Extranjeros en su propia patria

La semana pasada, en este mismo suplemento, recordé la pérdida de los territorios alemanes al este de la línea Oder-Neisse tras la Segunda Guerra Mundial. Al horror de la ocupación por el Ejército Rojo sucedió uno de los mayores desplazamientos masivos de población en la historia de Europa.


	La semana pasada, en este mismo suplemento, recordé la pérdida de los territorios alemanes al este de la línea Oder-Neisse tras la Segunda Guerra Mundial. Al horror de la ocupación por el Ejército Rojo sucedió uno de los mayores desplazamientos masivos de población en la historia de Europa.

La expulsión de los alemanes de los territorios del este había sido acordada por los Aliados ya en las primeras reuniones en las que se trató el destino de Alemania tras la guerra. Stalin estaba decidido a que las provincias alemanas que pasaran a formar parte de Polonia y de la Unión Soviética estuvieran libres de población germana. Igualmente, deseaba desterrar a las minorías alemanas de los países que planeaba controlar tras la guerra: Hungría, Yugoslavia, Checoslovaquia y Rumanía.

Las causas eran diversas. Por un lado, indudablemente, estaba el ansia de venganza; Hitler había planeado expulsar a toda la subraza eslava hacia el este y someterla a la raza superior, la aria. Ahora, el georgiano demostraba el fracaso de su enemigo: no sólo los eslavos habían resistido, sino que serían ellos quienes expulsarían a los germanos de su país. Además, la homogeneización de la población evitaba conflictos y facilitaba el control soviético.

Por otro lado, era necesario un territorio para establecer a los polacos, que a su vez habían sido desplazados de su país antes de la guerra. La convivencia entre polacos y alemanes habría sido, por decirlo en términos suaves, conflictiva. Los líderes en el exilio de naciones ocupadas por los nazis, como Checoslovaquia o la misma Polonia, exigían también que se expulsara a los alemanes. Ante esta situación, los británicos, especialmente implicados en la cuestión polaca, y los estadounidenses accedieron a las exigencias de Stalin.

La nueva frontera germano-polaca en la línea Oder-Neisse fue fijada en la Conferencia de Potsdam en julio de 1945. Polonia ganaba al oeste unos 103.000 km2 de territorio –la mayoría de él rico e industrializado–, frente a los 180.000 km2 de terrenos principalmente rurales que perdía al este. Alemania perdía una quinta parte del territorio que tenía en 1937. Pero el mayor problema no era territorial, sino demográfico. ¿Cuántas personas vivían en los territorios alemanes del este? ¿Y dónde habría que establecerlas?

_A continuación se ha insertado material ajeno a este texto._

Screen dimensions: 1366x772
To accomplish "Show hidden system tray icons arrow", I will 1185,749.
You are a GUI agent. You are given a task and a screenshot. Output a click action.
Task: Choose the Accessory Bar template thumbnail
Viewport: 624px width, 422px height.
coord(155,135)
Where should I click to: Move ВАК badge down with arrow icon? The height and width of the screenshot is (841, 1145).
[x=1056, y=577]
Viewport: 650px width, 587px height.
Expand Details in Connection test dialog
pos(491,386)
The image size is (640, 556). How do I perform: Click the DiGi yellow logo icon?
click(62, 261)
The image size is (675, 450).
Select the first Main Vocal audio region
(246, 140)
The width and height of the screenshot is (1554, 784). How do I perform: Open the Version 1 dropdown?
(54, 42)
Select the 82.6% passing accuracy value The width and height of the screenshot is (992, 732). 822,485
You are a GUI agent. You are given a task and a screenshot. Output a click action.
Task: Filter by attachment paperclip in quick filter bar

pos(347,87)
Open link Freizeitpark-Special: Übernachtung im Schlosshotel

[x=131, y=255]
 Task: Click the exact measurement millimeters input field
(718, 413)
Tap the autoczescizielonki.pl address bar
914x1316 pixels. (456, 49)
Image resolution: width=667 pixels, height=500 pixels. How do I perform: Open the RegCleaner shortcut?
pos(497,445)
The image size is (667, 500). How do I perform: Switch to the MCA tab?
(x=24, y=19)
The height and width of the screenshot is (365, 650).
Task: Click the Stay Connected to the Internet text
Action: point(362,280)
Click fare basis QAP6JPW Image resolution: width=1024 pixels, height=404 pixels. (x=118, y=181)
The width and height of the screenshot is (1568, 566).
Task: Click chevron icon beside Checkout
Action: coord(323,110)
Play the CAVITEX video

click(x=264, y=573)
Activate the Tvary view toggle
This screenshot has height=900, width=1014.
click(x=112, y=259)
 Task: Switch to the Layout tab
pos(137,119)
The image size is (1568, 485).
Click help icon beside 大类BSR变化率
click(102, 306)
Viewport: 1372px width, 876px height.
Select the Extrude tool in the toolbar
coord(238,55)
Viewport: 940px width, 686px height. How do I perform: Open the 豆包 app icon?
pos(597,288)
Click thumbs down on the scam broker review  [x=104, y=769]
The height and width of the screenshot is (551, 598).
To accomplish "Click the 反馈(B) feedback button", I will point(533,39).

Según diversas estimaciones, en las provincias alemanas al este de la línea Oder-Neisse vivían entre ocho y diez millones de alemanes al comienzo de la Segunda Guerra Mundial; otros tantos formaban minorías en Checoslovaquia, Hungría, URSS, Yugoslavia, Rumanía... Muchos ya habían sido expulsados de sus tierras antes del fin de la contienda, desde que el Ejército Rojo entrara en Prusia Oriental. Los aliados habían recomendado que la expulsión se llevara a cabo de forma "ordenada y humana"; los refugiados deberían ser trasladados a la mayor brevedad y ser dispersados por el resto de Alemania.

La expulsión no fue ordenada ni humana; polacos y soviéticos aplicaron el ojo por ojo, en venganza por las atrocidades nazis. Muchos alemanes fueron internados en campos polacos o trasladados al Gulag, donde fueron sometidos a tortura o asesinados. Sólo en Polonia se calcula que murieron unos 60.000. Otros muchos acabaron como trabajadores forzados, obligados a reconstruir las ciudades arrasadas por la guerra en Checoslovaquia o Polonia.

 Los que fueron trasladados a Alemania no disfrutaron de condiciones mucho mejores. De un día para otro, los habitantes de pueblos enteros eran congregados por las nuevas autoridades, desposeídos de todas sus pertenencias, a menudo golpeados y humillados y obligados a marchar hacia el oeste, dejando todo atrás tierras, casas, negocios y también una parte fundamental de la historia y la cultura de Europa.

Las caravanas de refugiados llegaban al oeste en condiciones lamentables. Trasladados en trenes de mercancías –como lo habían sido los judíos y demás víctimas de los asesinos nazis–, hacinados, hambrientos y maltratados, muchos no sobrevivían al viaje. En Berlín, los estadounidenses sacaban cadáveres por decenas de los vagones que llegaban a diario. Las potencias occidentales protestaron por las condiciones en las que se llevaba a cabo la expulsión, pero fue inútil: el Este estaba ahora en manos de los soviéticos y sus satélites, y ya era imposible controlar lo que ocurría allí.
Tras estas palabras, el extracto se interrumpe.